Source records.
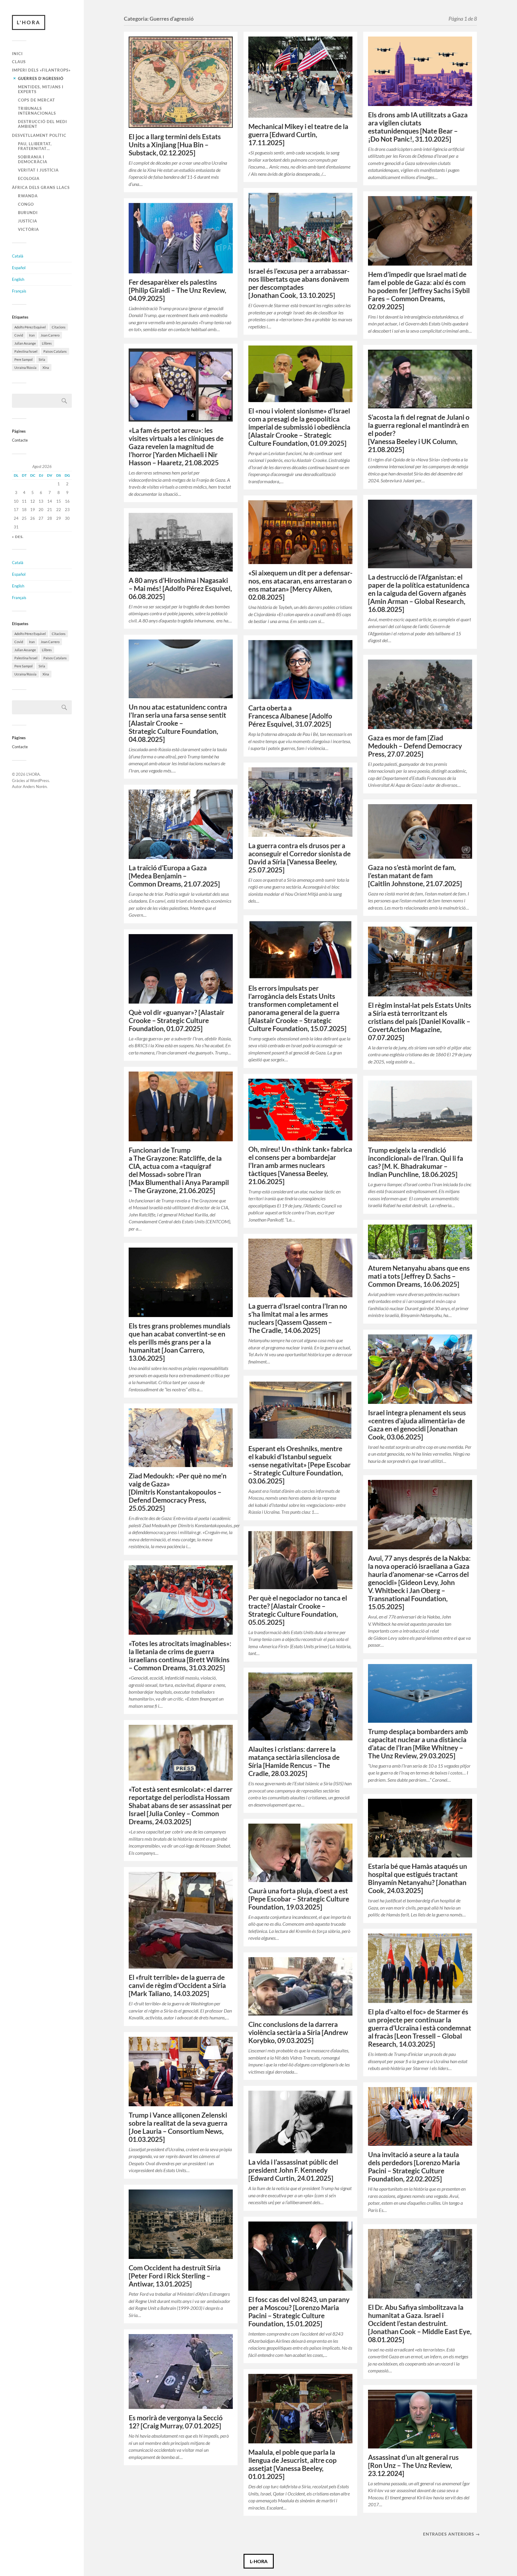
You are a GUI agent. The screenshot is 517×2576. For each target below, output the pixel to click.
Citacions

--

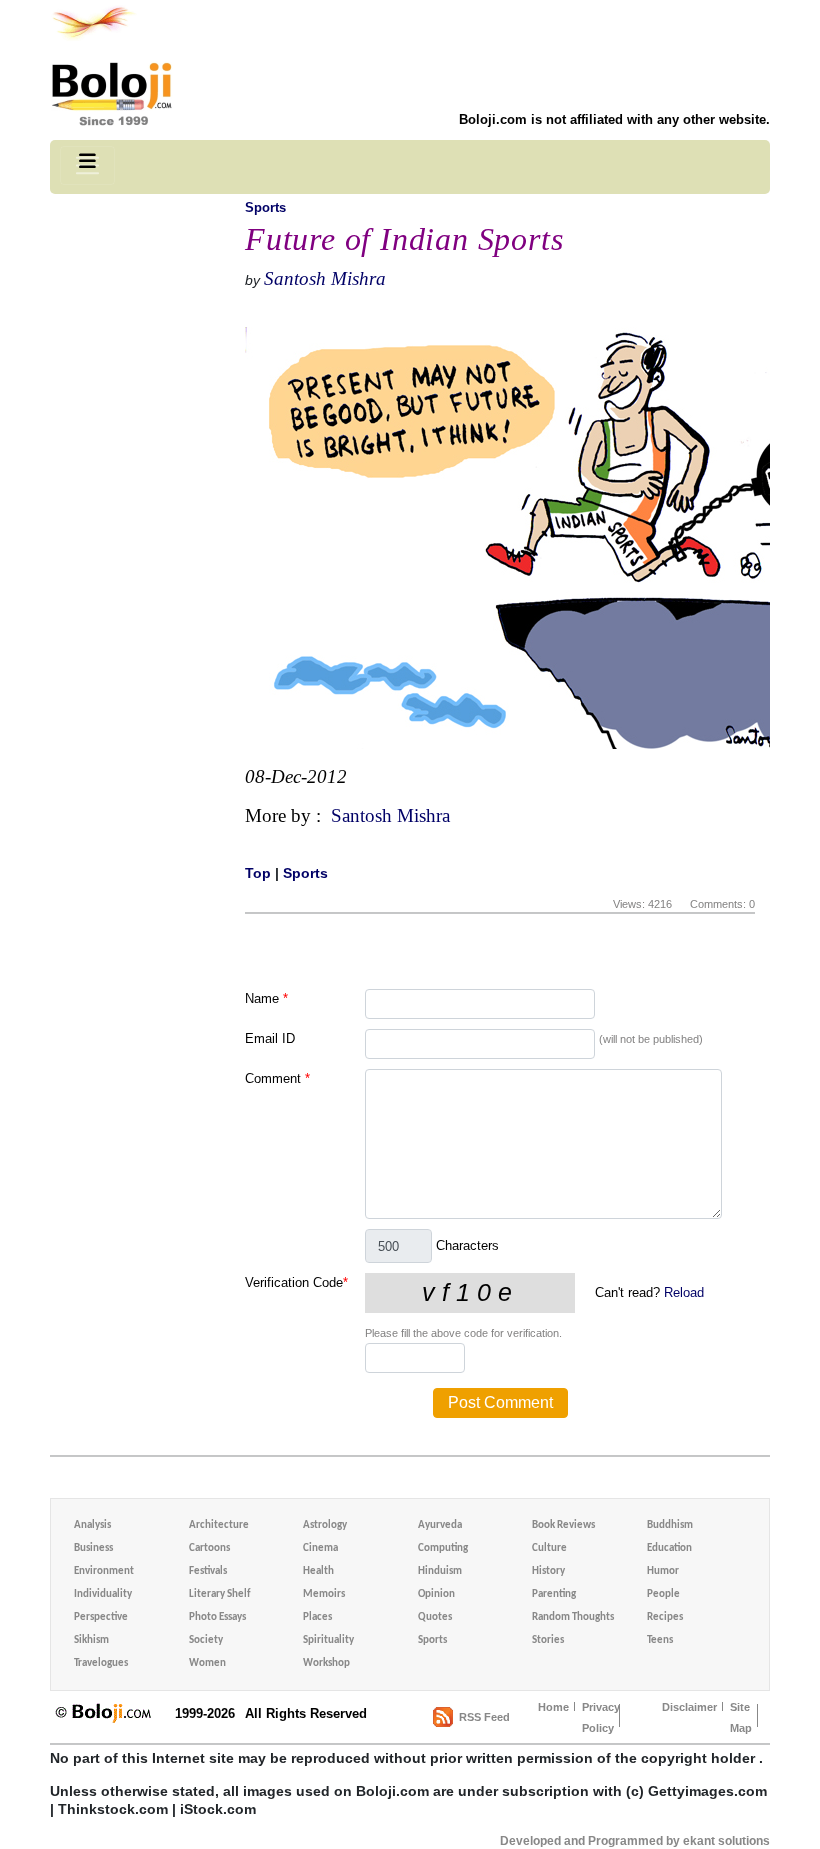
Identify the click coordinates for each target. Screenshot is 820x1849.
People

--

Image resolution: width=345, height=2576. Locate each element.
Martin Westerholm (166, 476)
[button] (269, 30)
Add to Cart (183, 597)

Exercise. Within the material above, copy exactly the lines from the line that holds "Image resolution: width=345, height=2576." up to and including the line that holds "Add to Cart (183, 597)".

Output for this exercise.
Image resolution: width=345, height=2576. Locate each element.
Martin Westerholm (166, 476)
[button] (269, 30)
Add to Cart (183, 597)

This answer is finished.